FINGON and RHOGRIN come over.
RHOGRIN: Lord Fingolfin, messengers have arrived from the camp across the lake.
FINGOLFIN: Though perhaps this confrontation shall be quite soon. Lead me to them, Rhogrin.
Fingolfin follows Fingon and Rhogrin to the edge of camp, where a MESSENGER flanked by two GUARDS from the Fëanorian camp waits. All three are on horseback. The Messenger dismounts to deliver his message as Fingolfin draws near.
MESSENGER: We come bearing greetings from Maglor, Lord of the Fëanorians and High King of the Noldor.
MESSENGER: We come bearing greetings from Maglor, Lord of the Fëanorians –
FINGOLFIN: Maglor is lord? What happened to Fëanor?
MESSENGER: Fëanor is dead.
FINGOLFIN: How? (The messenger is silent.) How did my brother die?
MESSENGER: He was slain by Morgoth’s demons of fire. We call them Balrogs.
FINGON: And what of Maedhros? Did the kingship not then pass to his eldest son?
MESSENGER: It did, but Maedhros was taken in battle. We know not whether he liveth still, so Maglor hath been declared king. (There is a long pause. Fingolfin does not respond, so the Messenger continues.) King Maglor would like to know ... how your people crossed the sea.
FINGOLFIN: (slightly accusingly) We walked across the Helcaraxë.
MESSENGER: (shocked) The Grinding Ice? Ye crossed it on foot?
FINGOLFIN: At the great loss of many of our people. Why did ye not send the ships back for us?
The Messenger gets back on his horse. He looks quite nervous because he did not expect to have to deliver news about the ship burning.

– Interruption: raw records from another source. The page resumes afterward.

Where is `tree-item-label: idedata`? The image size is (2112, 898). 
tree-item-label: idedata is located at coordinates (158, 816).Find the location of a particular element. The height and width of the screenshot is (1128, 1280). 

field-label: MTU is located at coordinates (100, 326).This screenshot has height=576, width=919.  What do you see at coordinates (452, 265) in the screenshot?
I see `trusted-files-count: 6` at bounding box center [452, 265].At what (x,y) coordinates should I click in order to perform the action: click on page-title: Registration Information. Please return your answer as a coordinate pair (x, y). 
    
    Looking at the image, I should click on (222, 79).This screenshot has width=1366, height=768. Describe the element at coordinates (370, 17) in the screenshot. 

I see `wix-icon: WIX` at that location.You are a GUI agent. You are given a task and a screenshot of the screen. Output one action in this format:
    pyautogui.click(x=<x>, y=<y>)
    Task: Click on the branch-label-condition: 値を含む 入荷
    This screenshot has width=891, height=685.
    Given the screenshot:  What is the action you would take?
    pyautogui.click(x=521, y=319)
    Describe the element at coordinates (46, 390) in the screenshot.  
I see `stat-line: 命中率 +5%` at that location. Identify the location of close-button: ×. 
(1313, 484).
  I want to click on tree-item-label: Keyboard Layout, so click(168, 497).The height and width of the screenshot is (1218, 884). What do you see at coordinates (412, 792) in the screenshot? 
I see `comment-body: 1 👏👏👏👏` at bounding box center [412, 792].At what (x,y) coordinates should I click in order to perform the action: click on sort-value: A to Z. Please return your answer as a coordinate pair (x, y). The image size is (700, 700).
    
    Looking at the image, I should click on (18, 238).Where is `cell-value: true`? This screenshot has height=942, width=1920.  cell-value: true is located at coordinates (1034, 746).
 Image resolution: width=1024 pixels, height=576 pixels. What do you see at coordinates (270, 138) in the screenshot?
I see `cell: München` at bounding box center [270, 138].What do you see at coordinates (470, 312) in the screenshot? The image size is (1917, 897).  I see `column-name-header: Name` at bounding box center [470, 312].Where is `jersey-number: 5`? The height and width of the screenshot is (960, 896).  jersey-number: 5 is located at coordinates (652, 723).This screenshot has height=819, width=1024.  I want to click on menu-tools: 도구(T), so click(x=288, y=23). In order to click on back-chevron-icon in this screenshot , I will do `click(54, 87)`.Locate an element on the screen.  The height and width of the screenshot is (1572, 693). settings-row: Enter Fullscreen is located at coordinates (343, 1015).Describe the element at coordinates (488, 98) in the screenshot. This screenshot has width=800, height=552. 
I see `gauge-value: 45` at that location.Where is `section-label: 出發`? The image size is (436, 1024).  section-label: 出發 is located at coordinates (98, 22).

MESSENGER: I must bear these tidings to King Maglor.
FINGON: (angrily) Answerest thou my father’s question! What happened to the ships that were taken from the Teleri?
MESSENGER: (quickly) Fëanor and his sons burned them ... as soon as we reached land.
The Messenger and his Guards ride away, glancing back in case of pursuit. Rhogrin makes a move to go after them, but Fingolfin gestures at him to stand down. Fingon is completely shocked by the betrayal. He stares blankly at the riders retreating into the distance.
FINGON: They burned them ... they burned the ships ... Maedhros would never ...
Fingolfin places his hand on Fingon’s shoulder.
FINGOLFIN: Thy brother saw the ships aflame. We knew they were not coming back. We suspected –
Fingon turns to Fingolfin. There are tears in his eyes.
FINGON: You and Turgon suspected they had betrayed us. I never did. I believed the ships were burnt in an accident - or an attack. I thought they had been attacked. All while crossing the Ice, I thought they were in danger, that we would need rescue them. (beat) What-what shall we do, father?
FINGOLFIN: We will not attack them now. I know not what Maglor planneth to do as king. I know not what I should do ... No apologies did they offer for their betrayal, but it is plain they have suffered losses, just as have we. For now, we shall settle in our camp and keep watch across the lake. Dost thou think thou canst arrange our hunting parties?
Fingon nods, still looking extremely upset.